3)Where Company X is a wholly owned subsidiary of Company Y then only 75% would be treated as indirect foreign equity and the balance 25% would be treated as resident held equity. The indirect foreign equity in Company X would be computed in the ratio of 75: 25 in the total investment of Company Y in Company X.




Emerging Market Economy(EME)



[sws_blockquote_endquote align=”” cite=”” quotestyle=”style02″] A nation’s economy that is increasing toward becoming progressive, as shown by some liquidity in local debt and equity markets and the reality of some form of market exchange and controlling body. [/sws_blockquote_endquote]Investors often experience faster economic evolution as measured by Gross Domestic Product(GDP).


.An emerging market economy has per capita returns in the lower-middle range if calculated by world incomes. The emerging market economies such as India, Pakistan, China and Vietnam are the major success stories of the world. The developed world consists of settled markets in North America, Western Europe and Japan.


Many emerging market economies become important sources for global business processes and enjoy prosperous export business. As they take place in global fair, many emerging markets also profit from controlling changes, cross-border profession and loose monetary policy. The increased investment on infrastructure by the foreign investors in these emerging economies has seen better conveniences and situations here for other investors to invest in future. Emerging markets have the important characteristic of profession liberalization and opening up their economies at the global stage.

While emerging economies with full room to grow have the latent to expand much faster. Going forward, this growth should convert into superior trade effectiveness and impressive gains for investors.

Emerging markets are looking to withstand their growth. The mainstream of companies in emerging markets are choosing to invest additional cash back into the company rather than making extensive bonus charges to their investors.

Emerging markets bring a much higher risk than the average investment because their stocks can be quite unpredictable.
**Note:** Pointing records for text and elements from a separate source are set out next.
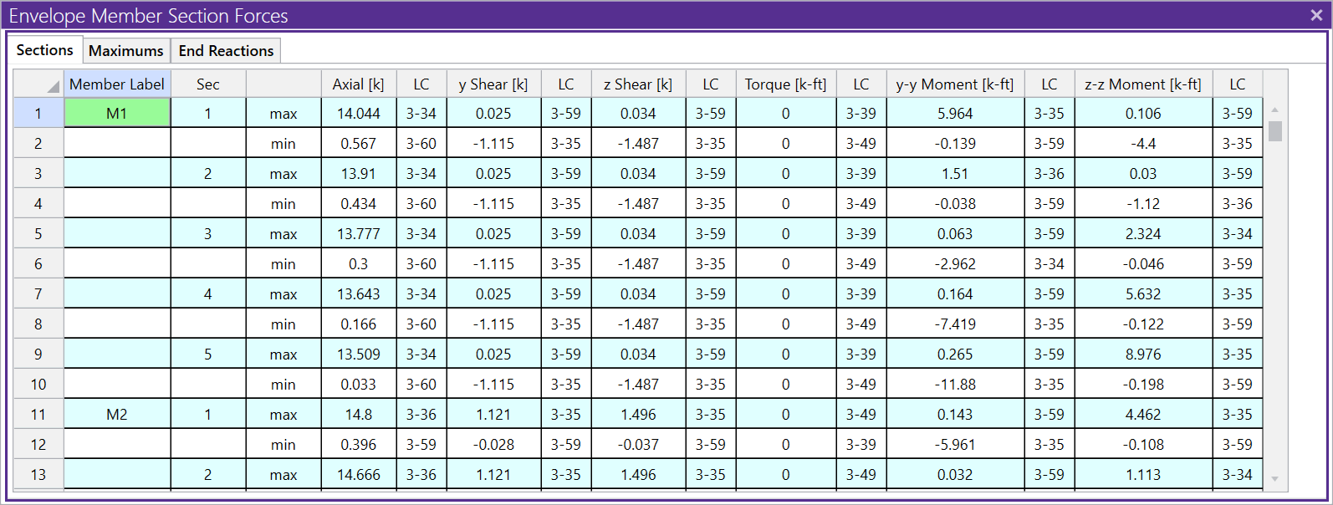Click the green M1 member label cell
Viewport: 1333px width, 505px height.
click(x=117, y=113)

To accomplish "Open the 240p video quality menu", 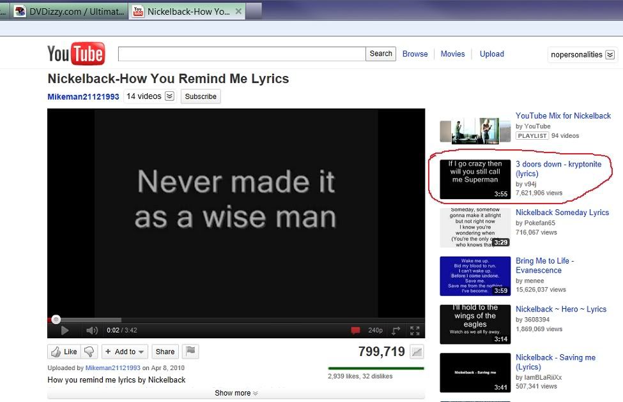I will [x=375, y=331].
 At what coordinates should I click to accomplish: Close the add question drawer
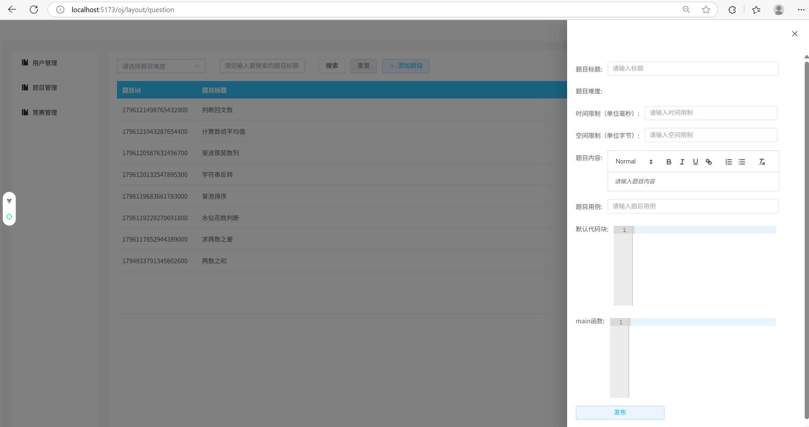tap(795, 34)
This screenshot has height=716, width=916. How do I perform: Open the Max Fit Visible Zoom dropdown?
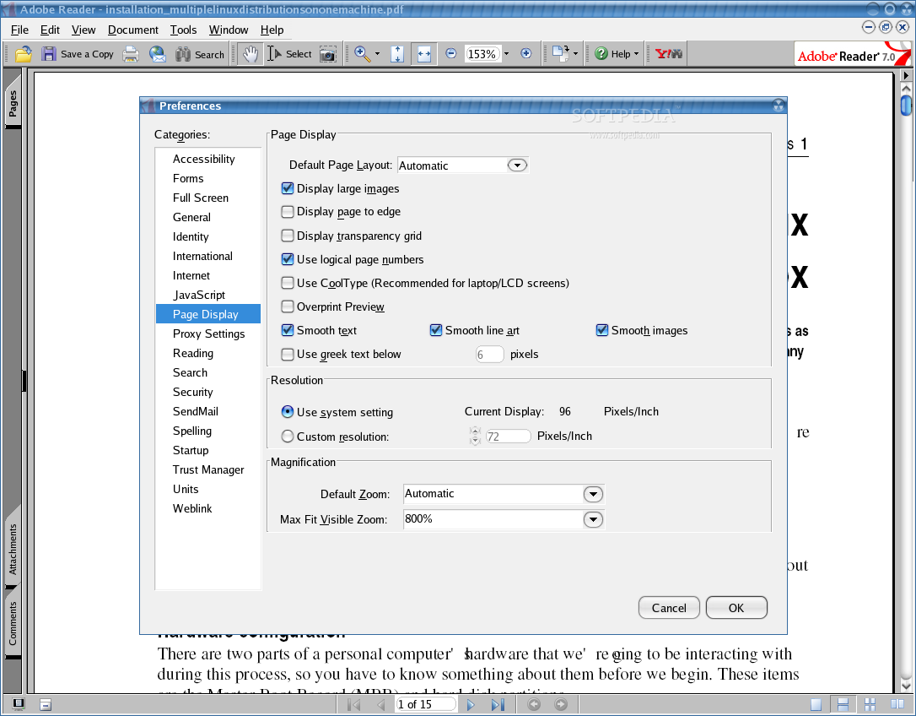[x=593, y=519]
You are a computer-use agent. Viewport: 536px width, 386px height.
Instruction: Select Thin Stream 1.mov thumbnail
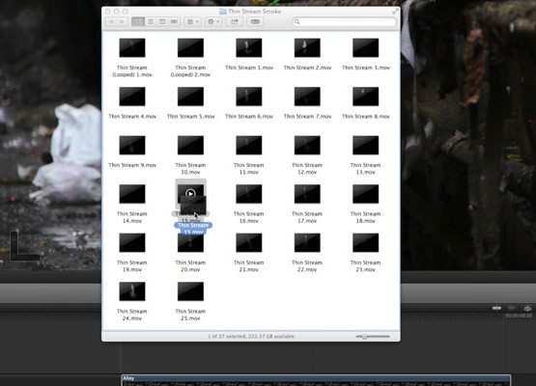tap(249, 48)
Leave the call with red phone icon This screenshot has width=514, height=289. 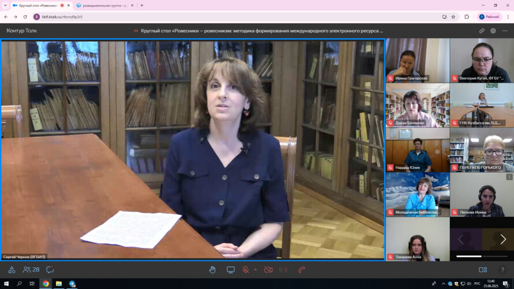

Investments in emerging markets come with much greater risk due to political volatility, national infrastructure problems, currency instability and limited impartiality chances. Also, local stock exchanges may not offer melted markets for external stockholders.


E-mail, video conferencing widely used in Indian workspace


Nine in 10 Indian workers use e-mail, followed closely by eight in 10 who use video conferencing, and three-quarters who use team sites/intranets.


In India, usage levels of these tools tend to be higher than in most other markets across the world, a Microsoft study said on Wednesday.


The most prevalent social tools in the Indian community are also those recognised by workers as the most useful and encouraged in the workplace.


External social networks, micro blogging and internal social networks are restricted by one-quarter of Indian organisations.


The survey conducted for Microsoft by research firm Ipsos said seven in 10 workers feel that security concerns are to blame for the restrictions, while 6 in 10 feel the restrictions are due to productivity loss.


However, 71 per cent of respondents feel social tools have actually helped to increase their productivity.

Likewise, seven in 10 feel social tools have increased workplace collaboration, and their company recognises the value of providing social tools – more so than in most other countries, it said.


“Employees were already bringing their own devices into their workplaces but now they are increasingly bringing their own services as well,” Charlene Li, founder and analyst at Altimeter Group, a firm that studies social media and other technology trends said.


The survey that included 1,825 employees across the APAC region also found that 40 per cent of employees feel there isn’t enough collaboration in their workplaces and that social tools could foster better teamwork.